Select * from qf where gender = 2 and uid%2! = 0

Select * from qf tablesample (bucket 2 out of 2 on uid) where gender = 2

The bucket uses internal keywords, and the partition uses external fields. Both are an optimization of hive. The number of partitions and buckets should be set reasonably, not as many as possible.

Sampling:

Select * from student order by rand () limit 3

Select * from student limit 3

Select * from student tablesample (3 rows)

Select * from student tablesample (20B); # # the smallest unit is B

Select * from student tablesample (20 percent); # # percentage

The above is all the contents of the article "sample Analysis of hive Partition and Bucket". Thank you for reading! I believe we all have a certain understanding, hope to share the content to help you, if you want to learn more knowledge, welcome to follow the industry information channel!

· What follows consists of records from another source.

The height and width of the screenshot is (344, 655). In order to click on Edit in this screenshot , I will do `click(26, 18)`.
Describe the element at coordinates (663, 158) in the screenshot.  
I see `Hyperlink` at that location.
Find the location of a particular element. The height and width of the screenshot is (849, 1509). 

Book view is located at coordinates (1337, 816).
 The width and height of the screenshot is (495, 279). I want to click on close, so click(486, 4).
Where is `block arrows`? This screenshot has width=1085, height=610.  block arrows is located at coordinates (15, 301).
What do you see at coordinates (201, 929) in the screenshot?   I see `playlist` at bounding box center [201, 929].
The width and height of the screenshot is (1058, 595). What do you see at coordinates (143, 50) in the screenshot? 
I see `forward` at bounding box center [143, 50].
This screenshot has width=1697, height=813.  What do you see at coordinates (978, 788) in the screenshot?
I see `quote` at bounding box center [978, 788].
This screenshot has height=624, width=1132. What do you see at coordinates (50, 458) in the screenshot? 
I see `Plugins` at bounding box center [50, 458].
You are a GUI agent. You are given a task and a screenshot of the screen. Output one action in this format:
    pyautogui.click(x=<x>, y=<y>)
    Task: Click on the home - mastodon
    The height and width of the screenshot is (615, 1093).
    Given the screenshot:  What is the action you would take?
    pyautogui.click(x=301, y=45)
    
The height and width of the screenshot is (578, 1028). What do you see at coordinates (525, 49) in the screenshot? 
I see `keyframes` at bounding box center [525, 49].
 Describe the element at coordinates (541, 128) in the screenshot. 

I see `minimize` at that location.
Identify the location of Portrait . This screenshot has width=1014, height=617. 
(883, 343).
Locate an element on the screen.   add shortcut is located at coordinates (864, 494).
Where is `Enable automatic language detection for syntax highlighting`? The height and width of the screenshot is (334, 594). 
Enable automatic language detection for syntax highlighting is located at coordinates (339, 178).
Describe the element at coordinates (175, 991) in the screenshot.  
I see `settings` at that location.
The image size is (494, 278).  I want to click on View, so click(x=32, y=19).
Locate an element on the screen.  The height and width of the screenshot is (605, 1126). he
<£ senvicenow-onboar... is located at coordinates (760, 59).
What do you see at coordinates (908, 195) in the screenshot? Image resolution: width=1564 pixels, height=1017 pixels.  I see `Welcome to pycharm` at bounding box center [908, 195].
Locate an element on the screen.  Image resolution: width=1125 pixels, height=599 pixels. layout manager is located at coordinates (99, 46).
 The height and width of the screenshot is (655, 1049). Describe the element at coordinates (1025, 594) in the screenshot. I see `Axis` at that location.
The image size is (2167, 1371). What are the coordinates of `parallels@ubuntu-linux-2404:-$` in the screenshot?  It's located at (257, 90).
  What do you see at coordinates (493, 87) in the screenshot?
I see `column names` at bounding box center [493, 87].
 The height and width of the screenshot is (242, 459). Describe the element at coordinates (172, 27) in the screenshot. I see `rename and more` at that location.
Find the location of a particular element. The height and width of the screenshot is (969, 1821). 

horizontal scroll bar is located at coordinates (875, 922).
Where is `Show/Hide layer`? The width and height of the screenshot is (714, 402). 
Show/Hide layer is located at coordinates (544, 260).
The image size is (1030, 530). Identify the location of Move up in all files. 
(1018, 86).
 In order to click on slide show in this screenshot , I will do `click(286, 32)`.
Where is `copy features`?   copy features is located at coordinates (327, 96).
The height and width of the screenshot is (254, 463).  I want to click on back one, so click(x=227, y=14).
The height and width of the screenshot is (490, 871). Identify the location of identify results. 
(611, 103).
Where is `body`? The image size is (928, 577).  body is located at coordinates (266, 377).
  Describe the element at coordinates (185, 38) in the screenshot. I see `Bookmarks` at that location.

Welcome to subscribe "Shulou Technology Information " to get latest news, interesting things and hot topics in the IT industry, and controls the hottest and latest Internet news, technology news and IT industry trends.

*The comments in the above article only represent the author's personal views and do not represent the views and positions of this website. If you have more insights, please feel free to contribute and share.